To further test these updates across diverse clinical settings, the scientists evaluated Mirai on new test sets from Karolinska in Sweden and Chang Gung Memorial Hospital in Taiwan, and found it obtained consistent performance. The team also analyzed the model’s performance across races, ages, and breast density categories in the MGH test set, and across cancer subtypes on the Karolinska dataset, and found it performed similarly across all subgroups.
“African-American women continue to present with breast cancer at younger ages, and often at later stages,” says Salewai Oseni, a breast surgeon at Massachusetts General Hospital who was not involved with the work. “This, coupled with the higher instance of triple-negative breast cancer in this group, has resulted in increased breast cancer mortality. This study demonstrates the development of a risk model whose prediction has notable accuracy across race. The opportunity for its use clinically is high.”
Here’s how Mirai works:
1. The mammogram image is put through something called an “image encoder.”
2. Each image representation, as well as which view it came from, is aggregated with other images from other views to obtain a representation of the entire mammogram.
3. With the mammogram, a patient’s traditional risk factors are predicted using a Tyrer-Cuzick model (age, weight, hormonal factors). If unavailable, predicted values are used.
4. With this information, the additive-hazard layer predicts a patient’s risk for each year over the next five years.
Improving Mirai
Although the current model doesn’t look at any of the patient’s previous imaging results, changes in imaging over time contain a wealth of information. In the future the team aims to create methods that can effectively utilize a patient’s full imaging history.

# WHAT IS EXPECTED:
Continue the passage about the Mirai breast cancer risk model, picking up after its final sentence. The data after this point are not needed.

Items from a dataset:
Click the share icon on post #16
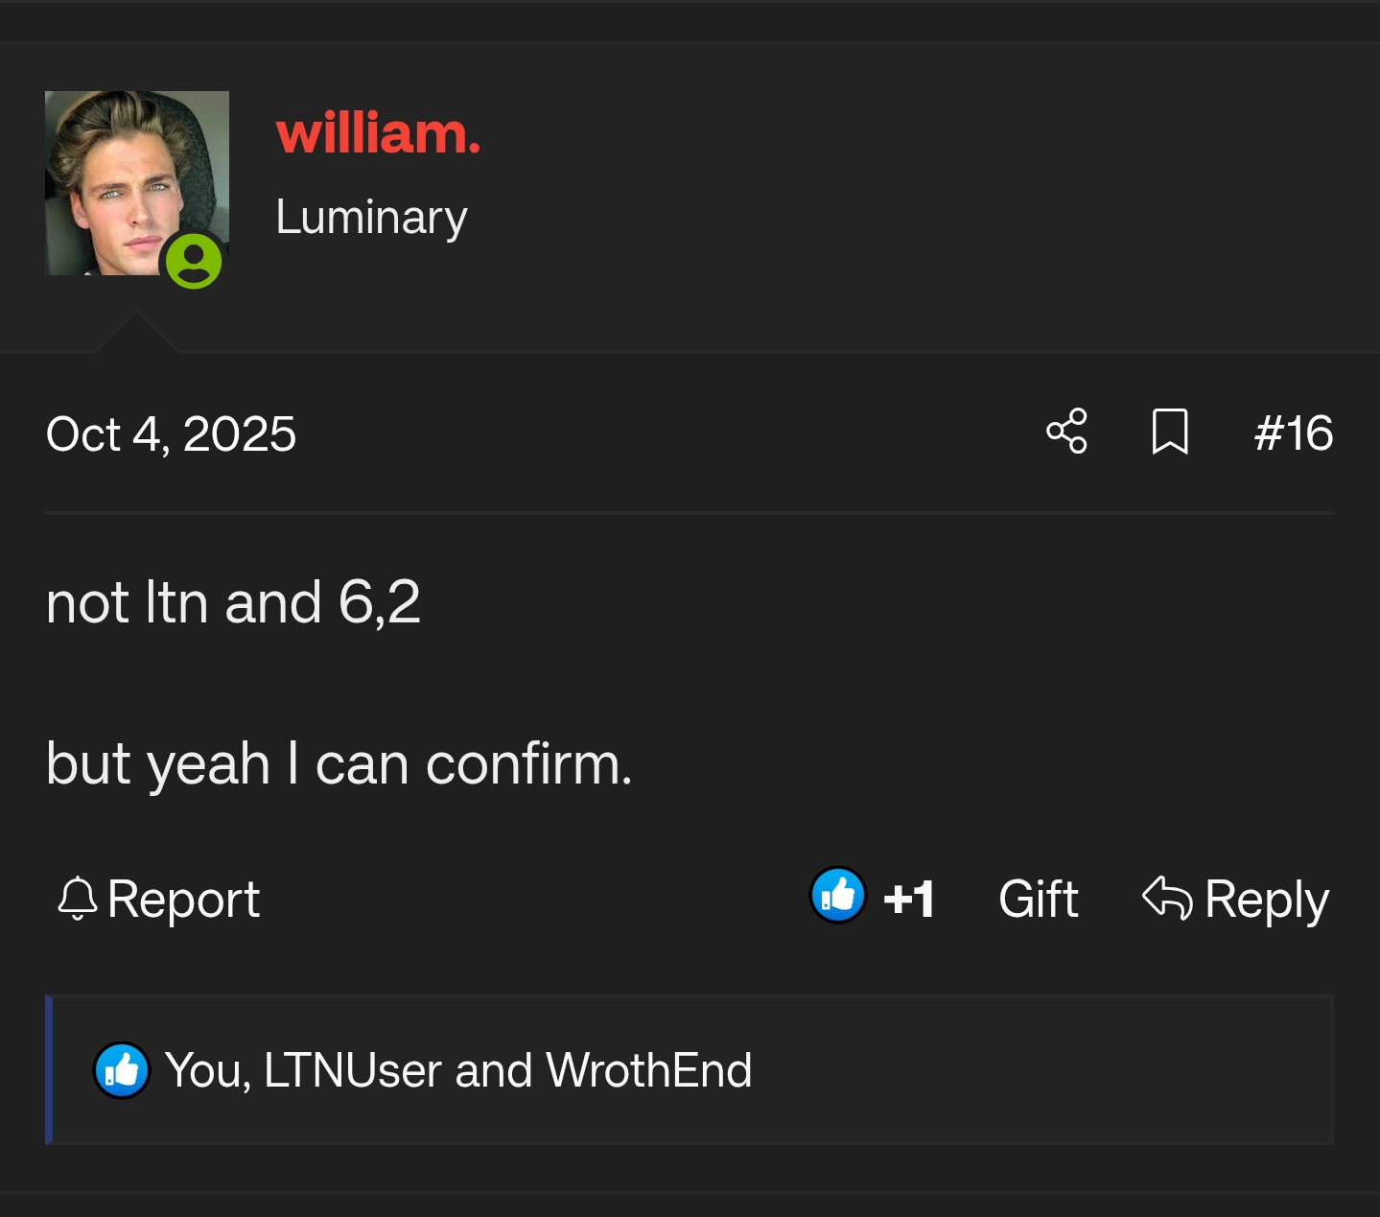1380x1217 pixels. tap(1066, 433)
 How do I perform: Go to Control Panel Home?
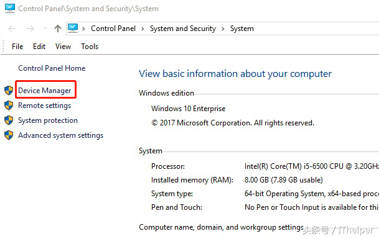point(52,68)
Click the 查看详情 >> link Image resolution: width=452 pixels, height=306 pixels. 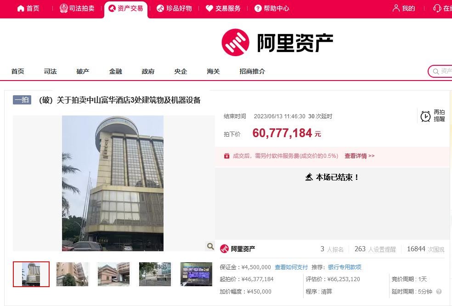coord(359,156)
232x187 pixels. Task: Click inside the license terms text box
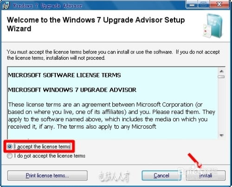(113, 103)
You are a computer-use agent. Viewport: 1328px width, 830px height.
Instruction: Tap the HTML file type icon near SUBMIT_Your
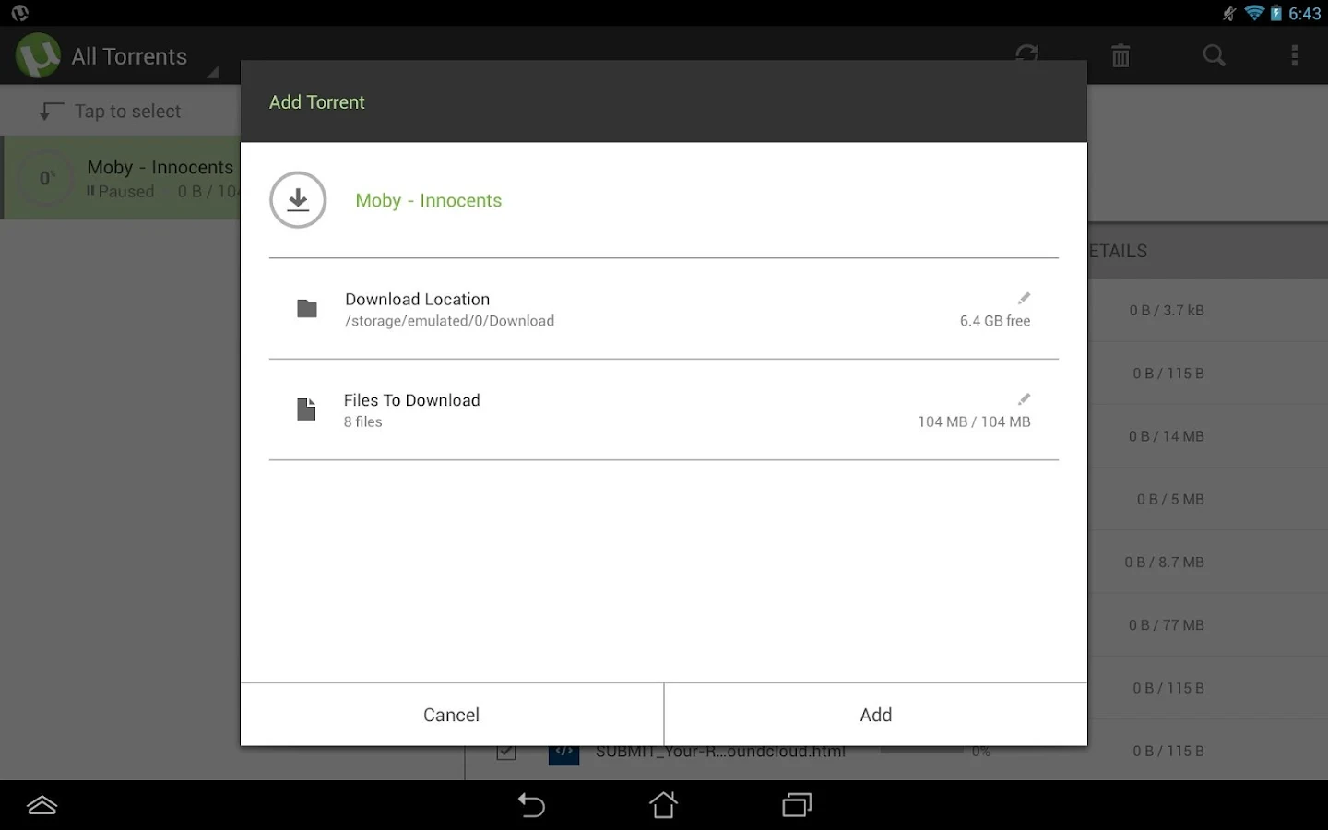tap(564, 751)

# RESULT BELOW:
In a similar fashion, the team notes that the model could be further improved by utilizing “tomosynthesis,” an X-ray technique for screening asymptomatic cancer patients. Beyond improving accuracy, additional research is required to determine how to adapt image-based risk models to different mammography devices with limited data.
“We know MRI can catch cancers earlier than mammography, and that earlier detection improves patient outcomes,” says Yala. “But for patients at low risk of cancer, the risk of false-positives can outweigh the benefits. With improved risk models, we can design more nuanced risk-screening guidelines that offer more sensitive screening, like MRI, to patients who will develop cancer, to get better outcomes while reducing unnecessary screening and over-treatment for the rest.”
“We’re both excited and humbled to ask the question if this AI system will work for African-American populations,” says Judy Gichoya, MD, MS and assistant professor of interventional radiology and informatics at Emory University, who was not involved with the work. “We’re extensively studying this question, and how to detect failure.”
Yala wrote the paper on Mirai alongside MIT research specialist Peter G. Mikhael, radiologist Fredrik Strand of Karolinska University Hospital, Gigin Lin of Chang Gung Memorial Hospital, Associate Professor Kevin Smith of KTH Royal Institute of Technology, Professor Yung-Liang Wan of Chang Gung University, Leslie Lamb of MGH, Kevin Hughes of MGH, senior author and Harvard Medical School Professor Constance Lehman of MGH, and senior author and MIT Professor Regina Barzilay.
The work was supported by grants from Susan G Komen, Breast Cancer Research Foundation, Quanta Computing, and the MIT Jameel Clinic. It was also supported by Chang Gung Medical Foundation Grant, and by Stockholm Läns Landsting HMT Grant.